--- Input data Enclosed Below ---

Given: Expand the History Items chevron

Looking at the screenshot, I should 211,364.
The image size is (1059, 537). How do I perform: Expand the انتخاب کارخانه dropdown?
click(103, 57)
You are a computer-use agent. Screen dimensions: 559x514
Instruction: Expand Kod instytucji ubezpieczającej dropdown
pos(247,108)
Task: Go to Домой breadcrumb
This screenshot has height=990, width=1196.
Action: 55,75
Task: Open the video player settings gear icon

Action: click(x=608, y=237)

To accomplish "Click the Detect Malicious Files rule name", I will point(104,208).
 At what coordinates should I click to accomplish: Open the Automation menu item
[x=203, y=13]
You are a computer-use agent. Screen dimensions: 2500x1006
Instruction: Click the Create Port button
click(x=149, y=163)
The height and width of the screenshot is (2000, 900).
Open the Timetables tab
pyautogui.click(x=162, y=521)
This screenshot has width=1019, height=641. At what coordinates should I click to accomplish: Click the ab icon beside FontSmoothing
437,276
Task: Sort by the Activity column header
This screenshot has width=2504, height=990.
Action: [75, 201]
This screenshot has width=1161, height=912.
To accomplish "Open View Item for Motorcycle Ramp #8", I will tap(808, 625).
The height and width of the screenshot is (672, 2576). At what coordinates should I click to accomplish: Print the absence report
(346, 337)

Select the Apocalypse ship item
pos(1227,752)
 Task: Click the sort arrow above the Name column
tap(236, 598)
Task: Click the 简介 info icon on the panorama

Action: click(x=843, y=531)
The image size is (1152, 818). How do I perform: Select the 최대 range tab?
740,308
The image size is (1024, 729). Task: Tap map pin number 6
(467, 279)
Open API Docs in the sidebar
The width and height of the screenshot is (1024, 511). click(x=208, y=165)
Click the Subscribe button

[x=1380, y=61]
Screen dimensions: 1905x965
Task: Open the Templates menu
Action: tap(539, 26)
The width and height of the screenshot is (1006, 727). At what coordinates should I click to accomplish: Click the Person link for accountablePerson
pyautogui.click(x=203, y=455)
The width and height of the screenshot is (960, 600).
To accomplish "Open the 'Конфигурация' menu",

--- End of Enclosed Input data ---

## Exercise objective
Copy the listing exactly as it stands.

## Response box
Given: Expand the History Items chevron

Looking at the screenshot, I should 211,364.
The image size is (1059, 537). How do I perform: Expand the انتخاب کارخانه dropdown?
click(103, 57)
You are a computer-use agent. Screen dimensions: 559x514
Instruction: Expand Kod instytucji ubezpieczającej dropdown
pos(247,108)
Task: Go to Домой breadcrumb
This screenshot has height=990, width=1196.
Action: 55,75
Task: Open the video player settings gear icon

Action: click(x=608, y=237)

To accomplish "Click the Detect Malicious Files rule name", I will point(104,208).
 At what coordinates should I click to accomplish: Open the Automation menu item
[x=203, y=13]
You are a computer-use agent. Screen dimensions: 2500x1006
Instruction: Click the Create Port button
click(x=149, y=163)
The height and width of the screenshot is (2000, 900).
Open the Timetables tab
pyautogui.click(x=162, y=521)
This screenshot has width=1019, height=641. At what coordinates should I click to accomplish: Click the ab icon beside FontSmoothing
437,276
Task: Sort by the Activity column header
This screenshot has width=2504, height=990.
Action: [75, 201]
This screenshot has width=1161, height=912.
To accomplish "Open View Item for Motorcycle Ramp #8", I will tap(808, 625).
The height and width of the screenshot is (672, 2576). At what coordinates should I click to accomplish: Print the absence report
(346, 337)

Select the Apocalypse ship item
pos(1227,752)
 Task: Click the sort arrow above the Name column
tap(236, 598)
Task: Click the 简介 info icon on the panorama

Action: click(x=843, y=531)
The image size is (1152, 818). How do I perform: Select the 최대 range tab?
740,308
The image size is (1024, 729). Task: Tap map pin number 6
(467, 279)
Open API Docs in the sidebar
The width and height of the screenshot is (1024, 511). click(x=208, y=165)
Click the Subscribe button

[x=1380, y=61]
Screen dimensions: 1905x965
Task: Open the Templates menu
Action: tap(539, 26)
The width and height of the screenshot is (1006, 727). At what coordinates should I click to accomplish: Click the Person link for accountablePerson
pyautogui.click(x=203, y=455)
The width and height of the screenshot is (960, 600).
To accomplish "Open the 'Конфигурация' menu",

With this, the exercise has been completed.